West Virginia accuses pharmaceutical companies of being liable for opioid addiction

The claim is that drug makers misrepresent the risks and benefits involved in taking opioids.

West Virginia’s attorney general requested that a judge hold Allergan, Teva Pharmaceuticals and Johnson and Johnson (J&J) responsible for causing a “tsunami” of opioid addiction. As part of the opening statement in court, Attorney General Patrick Morrisey stated the opioid addiction has impacted several departments of the state such as the hospitals, jails, police force and foster care systems. "This epidemic has impacted virtually all of West Virginia," Morrisey stated. "Our lawsuit speaks for all West Virginians who have suffered due to the defendants' unlawful, callous and destructive conduct." The state accused drug makers of creating a "public nuisance" by misleading doctors and health works about the risks involved with opioid analgesics. The state added that the drug makers marketing strategy resulted in opioids becoming common treatment for chronic pain.

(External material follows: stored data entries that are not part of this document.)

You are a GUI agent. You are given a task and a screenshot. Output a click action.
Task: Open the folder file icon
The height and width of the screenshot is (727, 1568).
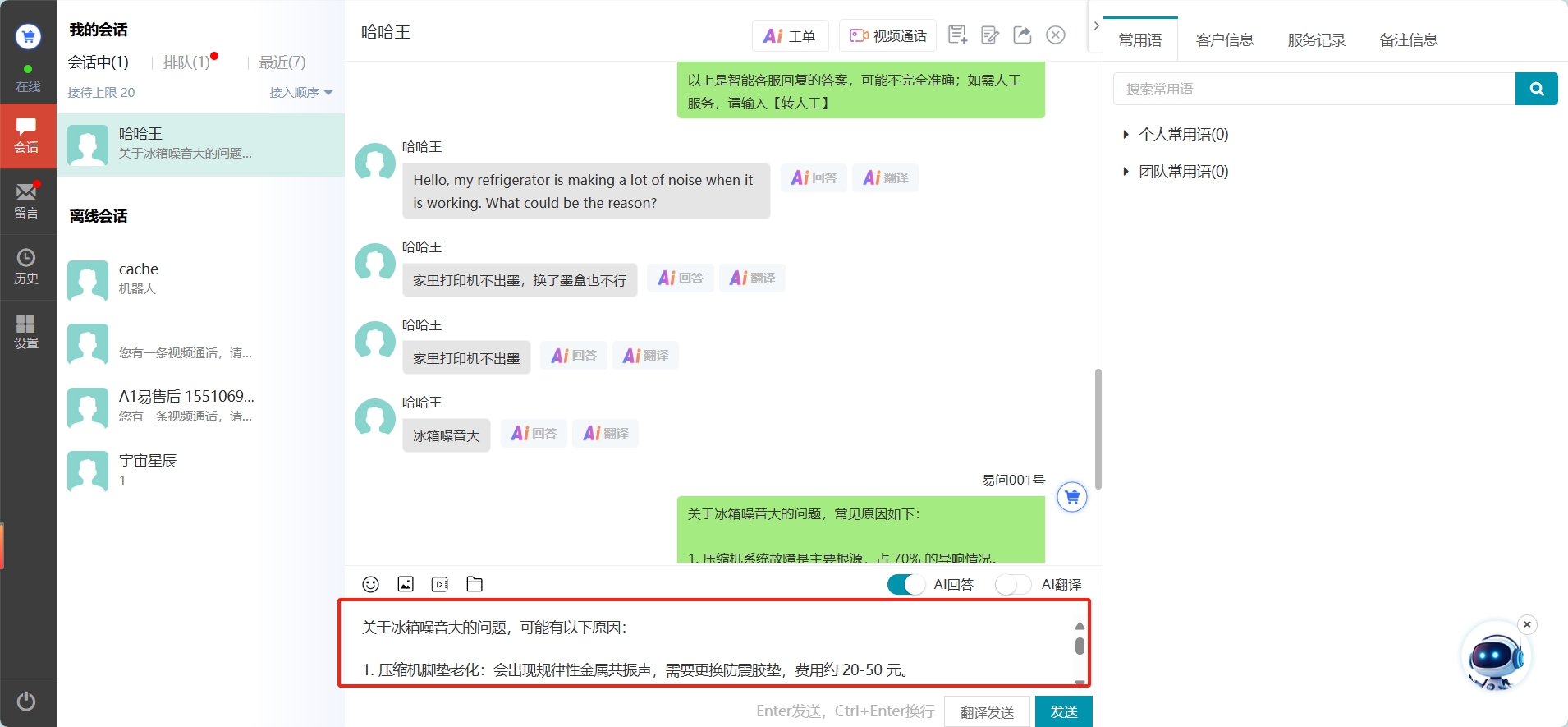[475, 584]
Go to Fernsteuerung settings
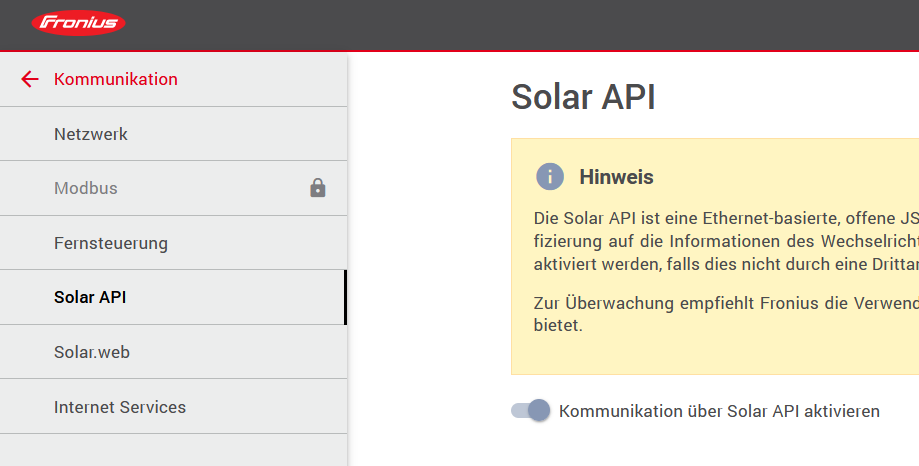 (111, 243)
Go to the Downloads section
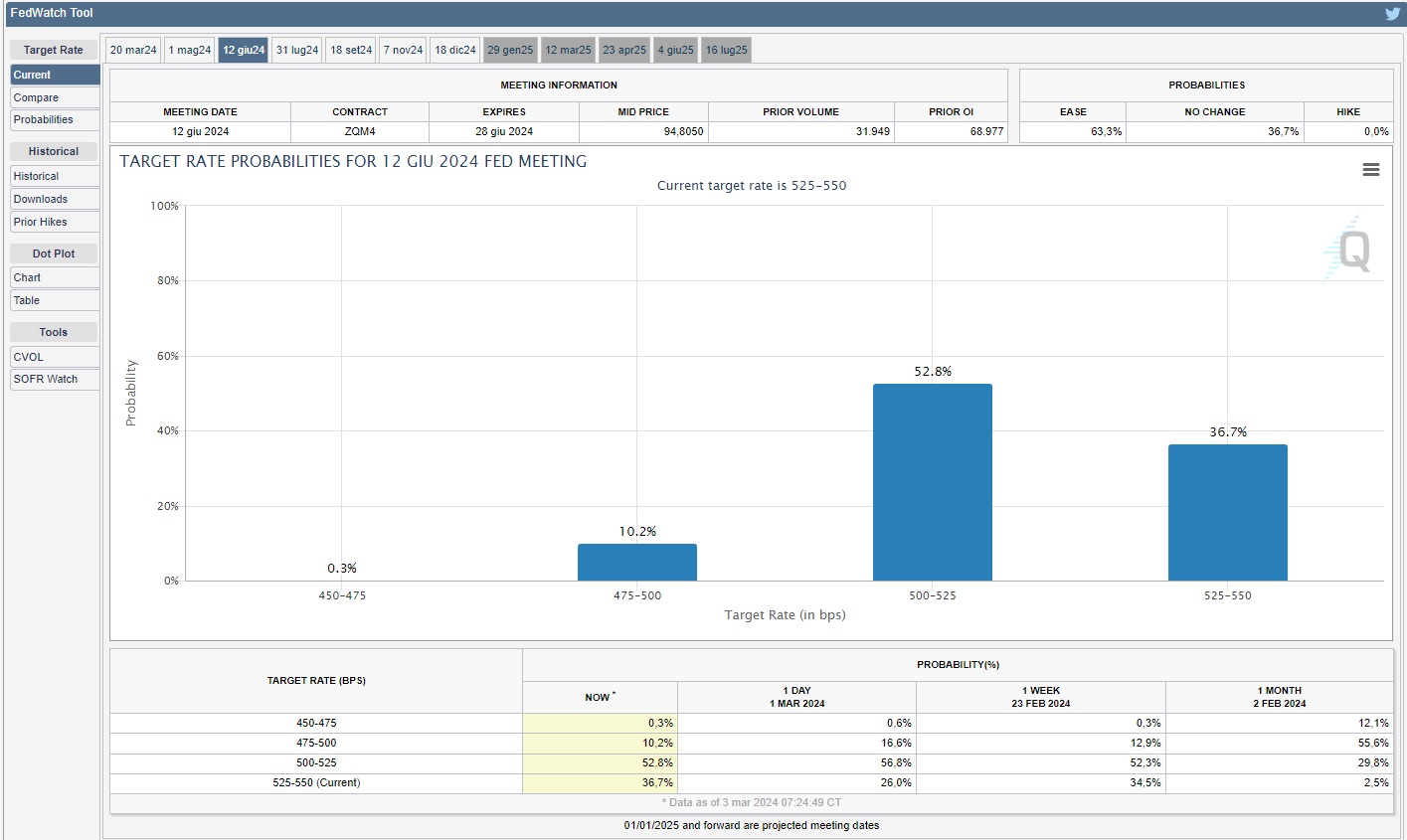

Morrisey added, the defendants “participated in a highly sophisticated scheme to mislead healthcare providers and consumers about the addictive nature of their products”. The pharmaceutical companies have denied all claims in their opening statements. Harvey Bartle, Teva’s attorney stated that the company’s marketing strategy in no way lead to “medically unnecessary” prescriptions in the state. West Virginia has the highest rate of drug overdose and deaths in the nation. The United States three largest drug contributors, Cardinal Health, McKesson Corp, AmerisourceBergen Corp along with J&J have reached $26 million nationwide settlements to resolve state and local government claims. Over 3,300 lawsuits have been files against pharmaceutical companies, distributors, and pharmacies. There has been a wave of settlements over the pharmaceutical companies’ responsibility for the epidemic.